SOURCE INFORMATION
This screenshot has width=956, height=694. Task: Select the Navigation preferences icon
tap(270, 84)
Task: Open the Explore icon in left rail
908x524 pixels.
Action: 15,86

DIRECTIONS
Print the records above in full, exactly.

RESULT OF THE EXERCISE
This screenshot has width=956, height=694. Task: Select the Navigation preferences icon
tap(270, 84)
Task: Open the Explore icon in left rail
908x524 pixels.
Action: 15,86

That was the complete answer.